First Lady of Uganda
- In office 2 August 1975 – 11 April 1979
- President: Idi Amin
- Preceded by: Miria Obote
- Succeeded by: Hannah Lule

Personal details
- Born: 1955 Kampala, Uganda
- Died: 11 June 2015 (aged 59–60) London, England
- Cause of death: Cancer
- Spouse: Idi Amin ​ ​(m. 1975; died 2003)​

= Sarah Kyolaba =

First Lady of Uganda

Sarah Kyolaba Tatu Namutebi Amin (1955 - 11 June 2015), also known by her stage name "Suicide Sarah", was a Ugandan dancer who was dictator Idi Amin's fifth and last-surviving wife. She met Amin when she was a 19-year-old go-go dancer and they married in 1975. The couple had three children, but Kyolaba left Amin after he went into exile in 1979. She moved to England where she ran a restaurant and later a hair salon. She died from cancer in 2015.

==Early life==
Sarah Kyolaba was born in Mulago Hospital, Kampala, Uganda, in 1955 to Haji Kamadi and Aisha Nsubuga.

==Idi Amin==
Kyolaba met Idi Amin when she was a 19-year-old go-go dancer in the so-called Revolutionary Suicide Mechanised Regiment Band of the Uganda Army. That led to her nickname, "Suicide Sarah". The couple married in Kampala in 1975 in a ceremony where Yasser Arafat was the best man. The wedding banquet was reported to have cost the equivalent of £2 million. Kyolaba was said to have been Amin's "favourite" wife.
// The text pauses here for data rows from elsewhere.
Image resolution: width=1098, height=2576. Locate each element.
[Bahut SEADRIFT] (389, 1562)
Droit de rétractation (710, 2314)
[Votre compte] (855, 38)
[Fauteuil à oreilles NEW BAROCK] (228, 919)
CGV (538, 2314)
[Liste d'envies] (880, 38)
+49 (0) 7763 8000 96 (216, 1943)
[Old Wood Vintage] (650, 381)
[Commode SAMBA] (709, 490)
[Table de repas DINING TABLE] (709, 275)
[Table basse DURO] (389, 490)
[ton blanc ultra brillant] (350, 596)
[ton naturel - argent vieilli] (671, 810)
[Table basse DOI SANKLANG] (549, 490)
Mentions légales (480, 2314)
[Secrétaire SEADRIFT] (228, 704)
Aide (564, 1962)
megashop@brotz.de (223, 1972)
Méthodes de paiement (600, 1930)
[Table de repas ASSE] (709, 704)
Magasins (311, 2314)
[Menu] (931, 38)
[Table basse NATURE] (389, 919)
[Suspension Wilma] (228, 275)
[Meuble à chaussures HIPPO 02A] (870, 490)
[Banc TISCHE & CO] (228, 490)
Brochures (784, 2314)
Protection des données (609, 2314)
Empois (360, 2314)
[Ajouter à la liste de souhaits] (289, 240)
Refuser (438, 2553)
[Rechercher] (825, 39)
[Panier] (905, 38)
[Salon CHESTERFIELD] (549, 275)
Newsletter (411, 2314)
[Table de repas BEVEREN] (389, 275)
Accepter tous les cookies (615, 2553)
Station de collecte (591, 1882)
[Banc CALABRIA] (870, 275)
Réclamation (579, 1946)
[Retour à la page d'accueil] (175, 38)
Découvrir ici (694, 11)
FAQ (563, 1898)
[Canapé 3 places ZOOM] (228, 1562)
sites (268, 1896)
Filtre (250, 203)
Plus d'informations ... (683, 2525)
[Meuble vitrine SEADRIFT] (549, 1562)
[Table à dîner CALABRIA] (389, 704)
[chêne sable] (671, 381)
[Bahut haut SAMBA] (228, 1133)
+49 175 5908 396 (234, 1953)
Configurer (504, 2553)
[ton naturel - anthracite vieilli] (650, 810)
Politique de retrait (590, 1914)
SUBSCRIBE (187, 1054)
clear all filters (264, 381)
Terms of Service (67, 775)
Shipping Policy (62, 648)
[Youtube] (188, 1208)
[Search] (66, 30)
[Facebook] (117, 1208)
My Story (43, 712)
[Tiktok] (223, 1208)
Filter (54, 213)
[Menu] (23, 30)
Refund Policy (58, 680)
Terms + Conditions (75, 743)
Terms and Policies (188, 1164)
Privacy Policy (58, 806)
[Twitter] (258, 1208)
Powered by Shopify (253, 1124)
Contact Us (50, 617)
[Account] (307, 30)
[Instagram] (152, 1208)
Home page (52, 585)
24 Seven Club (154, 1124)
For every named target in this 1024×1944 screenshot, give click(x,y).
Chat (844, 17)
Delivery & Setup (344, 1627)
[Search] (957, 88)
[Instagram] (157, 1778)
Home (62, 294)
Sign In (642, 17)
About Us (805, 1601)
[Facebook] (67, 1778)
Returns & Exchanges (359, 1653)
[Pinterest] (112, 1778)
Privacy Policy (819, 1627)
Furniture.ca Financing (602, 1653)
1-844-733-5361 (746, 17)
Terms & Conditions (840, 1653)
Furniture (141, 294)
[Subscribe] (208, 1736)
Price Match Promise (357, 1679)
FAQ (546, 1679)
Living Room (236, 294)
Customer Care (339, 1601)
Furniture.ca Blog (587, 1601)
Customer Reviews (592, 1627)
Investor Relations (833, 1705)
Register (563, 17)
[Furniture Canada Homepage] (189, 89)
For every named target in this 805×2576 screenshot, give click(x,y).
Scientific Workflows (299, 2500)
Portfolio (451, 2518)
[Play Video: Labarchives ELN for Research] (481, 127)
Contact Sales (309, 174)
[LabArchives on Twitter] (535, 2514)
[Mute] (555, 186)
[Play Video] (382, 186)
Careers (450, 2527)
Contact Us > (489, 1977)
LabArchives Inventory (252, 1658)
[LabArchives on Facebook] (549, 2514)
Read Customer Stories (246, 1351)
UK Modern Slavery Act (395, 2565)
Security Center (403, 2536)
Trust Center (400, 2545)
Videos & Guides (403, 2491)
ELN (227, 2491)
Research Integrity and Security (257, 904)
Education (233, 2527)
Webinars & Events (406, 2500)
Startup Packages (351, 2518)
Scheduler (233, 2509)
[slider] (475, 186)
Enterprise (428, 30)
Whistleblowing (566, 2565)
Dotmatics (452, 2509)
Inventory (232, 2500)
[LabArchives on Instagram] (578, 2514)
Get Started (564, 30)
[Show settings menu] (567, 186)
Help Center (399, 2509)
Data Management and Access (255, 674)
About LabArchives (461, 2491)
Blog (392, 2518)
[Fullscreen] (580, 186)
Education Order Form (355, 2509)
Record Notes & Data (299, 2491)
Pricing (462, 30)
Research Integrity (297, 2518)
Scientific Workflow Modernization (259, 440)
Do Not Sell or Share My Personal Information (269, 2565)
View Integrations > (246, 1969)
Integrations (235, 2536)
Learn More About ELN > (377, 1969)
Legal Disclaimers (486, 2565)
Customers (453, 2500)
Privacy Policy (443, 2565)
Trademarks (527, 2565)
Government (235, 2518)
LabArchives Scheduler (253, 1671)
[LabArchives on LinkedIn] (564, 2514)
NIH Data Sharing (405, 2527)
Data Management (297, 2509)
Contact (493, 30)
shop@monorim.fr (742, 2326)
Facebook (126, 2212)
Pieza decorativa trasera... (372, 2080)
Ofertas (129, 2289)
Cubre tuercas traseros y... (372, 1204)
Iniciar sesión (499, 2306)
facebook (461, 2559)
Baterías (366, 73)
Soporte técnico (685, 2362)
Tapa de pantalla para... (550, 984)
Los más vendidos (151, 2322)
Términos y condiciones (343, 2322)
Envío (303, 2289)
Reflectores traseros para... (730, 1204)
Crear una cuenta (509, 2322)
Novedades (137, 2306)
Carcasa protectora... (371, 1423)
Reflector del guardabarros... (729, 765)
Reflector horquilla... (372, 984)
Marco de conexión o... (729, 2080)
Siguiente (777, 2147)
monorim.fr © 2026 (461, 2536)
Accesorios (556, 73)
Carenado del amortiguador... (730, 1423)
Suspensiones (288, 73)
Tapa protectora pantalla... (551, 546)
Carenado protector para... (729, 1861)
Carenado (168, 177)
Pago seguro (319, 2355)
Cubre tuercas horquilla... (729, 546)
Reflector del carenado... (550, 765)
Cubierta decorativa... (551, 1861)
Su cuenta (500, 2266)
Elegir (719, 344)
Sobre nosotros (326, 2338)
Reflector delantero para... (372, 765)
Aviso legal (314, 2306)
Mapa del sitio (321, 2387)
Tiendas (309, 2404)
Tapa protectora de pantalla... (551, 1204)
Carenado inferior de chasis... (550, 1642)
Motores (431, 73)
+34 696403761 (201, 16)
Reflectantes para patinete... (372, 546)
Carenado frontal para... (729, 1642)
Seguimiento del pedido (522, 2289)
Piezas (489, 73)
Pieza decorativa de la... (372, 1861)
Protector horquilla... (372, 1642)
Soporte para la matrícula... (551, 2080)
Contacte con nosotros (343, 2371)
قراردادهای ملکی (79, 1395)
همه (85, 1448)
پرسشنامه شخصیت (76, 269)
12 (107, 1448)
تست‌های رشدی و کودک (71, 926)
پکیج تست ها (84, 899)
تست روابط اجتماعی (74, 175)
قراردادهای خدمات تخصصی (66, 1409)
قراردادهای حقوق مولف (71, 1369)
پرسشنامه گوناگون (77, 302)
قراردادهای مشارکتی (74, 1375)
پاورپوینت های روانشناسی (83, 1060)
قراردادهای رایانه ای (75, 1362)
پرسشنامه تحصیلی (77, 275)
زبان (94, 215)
Kyolaba had been pregnant and in a relationship with the child's father in Masaka when she met Amin. On 25 December 1974, she gave birth, and Amin had the child's birth announced on television as his own, and the real father soon disappeared.

Kyolaba went with Amin when he was forced to leave Uganda in 1979, first to Libya and then to Saudi Arabia, where they eventually settled in Jeddah. Kyolaba separated from Amin in 1982. She travelled to Germany with Faisal Wangita, Amin's son, leaving her other three children behind. Once in Germany, she claimed asylum and worked as a lingerie model, before moving to London.

==Life in London==
Kyolaba ran Krishna's Restaurant in Upton Road, West Ham, London, from 1997 until at least 1998. The restaurant served dishes such as stewed goat, muchomo (barbecued meat with salad) and ekigere (cow hoof in gravy). It was closed down for a time in November 1997 after environmental health inspectors found cockroaches and mice in the kitchen. Kyolaba avoided jail by pleading guilty at Snaresbrook Crown Court, where she received a two-year conditional discharge and had to pay £1,000 towards the prosecution's costs.

After Amin's death in Jeddah in 2003, Kyolaba called him a "true African hero", adding, he was "a good man, a good husband, a loving father and a great grandfather." At the time of her death, she was running a hair salon in Tottenham, north London and living nearby in Palmers Green.

Their son Faisal Wangita was jailed for charges related to the murder of a Somali man in 2007.

==Death==
Kyolaba died on 11 June 2015 in London's Royal Free Hospital. Contacts in London say she developed a large tumour and had lost a lot of blood which likely pointed to cancer as the cause of death.